> _DATA_

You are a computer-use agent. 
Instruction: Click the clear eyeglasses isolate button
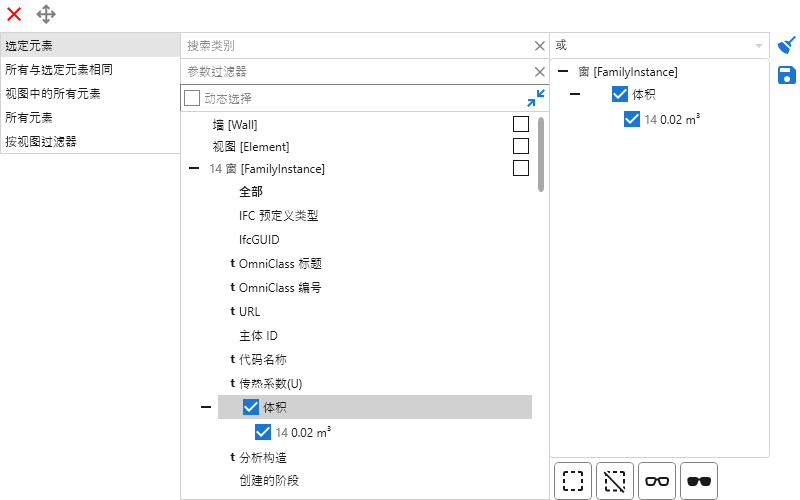657,481
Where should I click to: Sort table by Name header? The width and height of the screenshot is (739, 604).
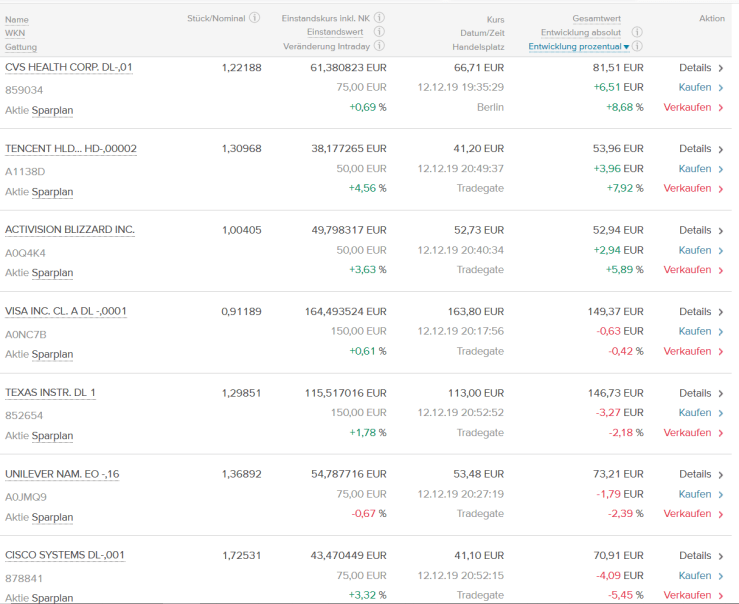coord(17,19)
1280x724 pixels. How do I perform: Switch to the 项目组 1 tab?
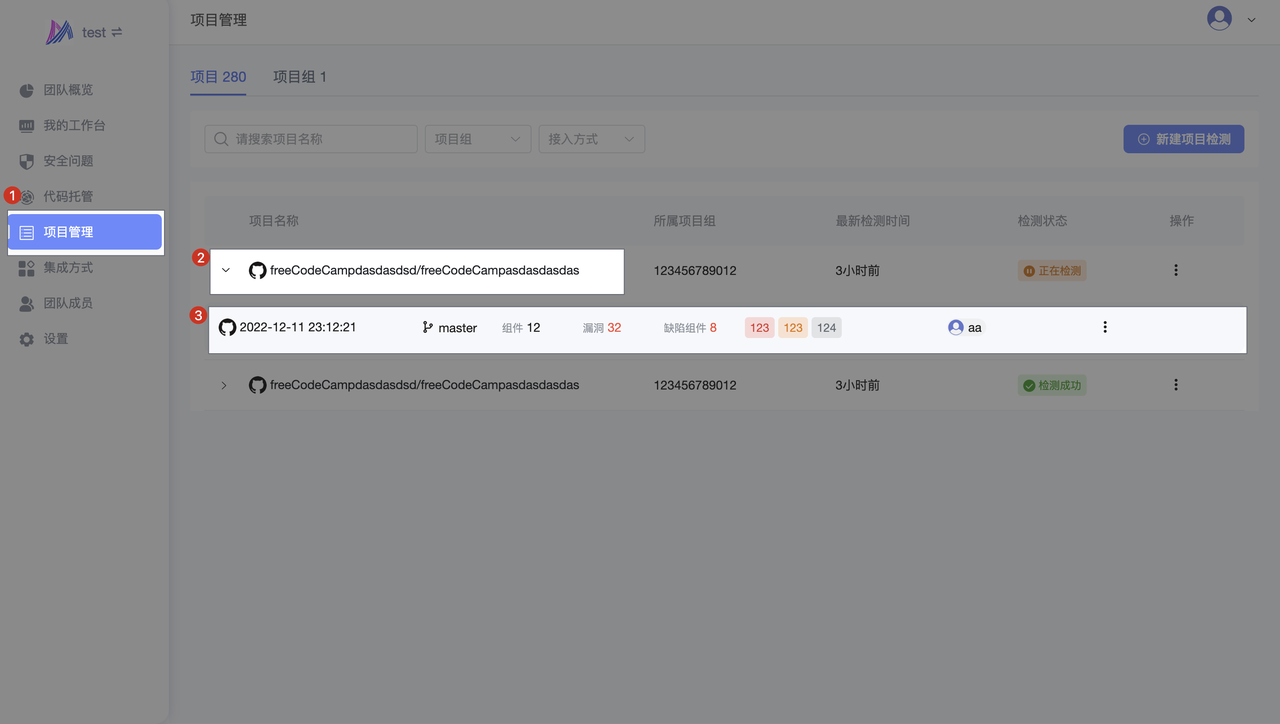pos(300,77)
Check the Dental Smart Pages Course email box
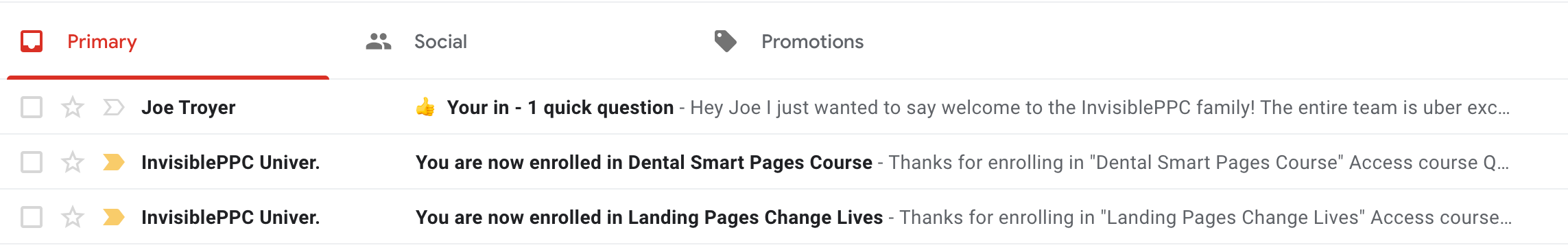 point(32,162)
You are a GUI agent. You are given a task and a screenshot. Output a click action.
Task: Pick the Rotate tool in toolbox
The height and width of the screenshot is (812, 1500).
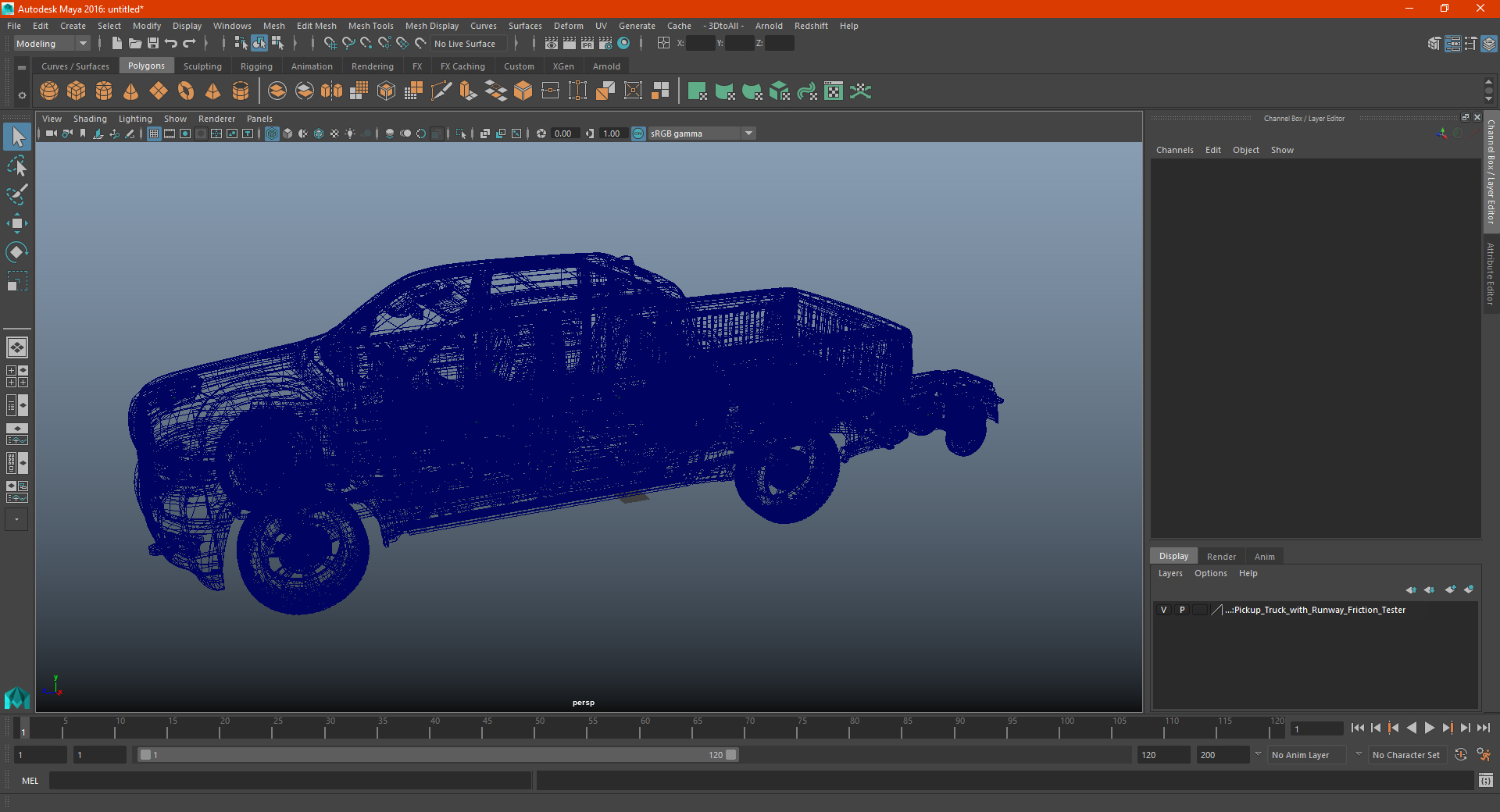17,252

> _DIRECTIONS FOR THIS TASK_
Reproduce each line of the records exactly, omitting any picture.

> _PROBLEM SOLUTION_
You are a computer-use agent. 
Instruction: Click the clear eyeglasses isolate button
657,481
Where should I click to: Sort table by Name header? The width and height of the screenshot is (739, 604).
coord(17,19)
1280x724 pixels. How do I perform: Switch to the 项目组 1 tab?
pos(300,77)
Check the Dental Smart Pages Course email box
 point(32,162)
You are a GUI agent. You are given a task and a screenshot. Output a click action.
Task: Pick the Rotate tool in toolbox
The height and width of the screenshot is (812, 1500).
17,252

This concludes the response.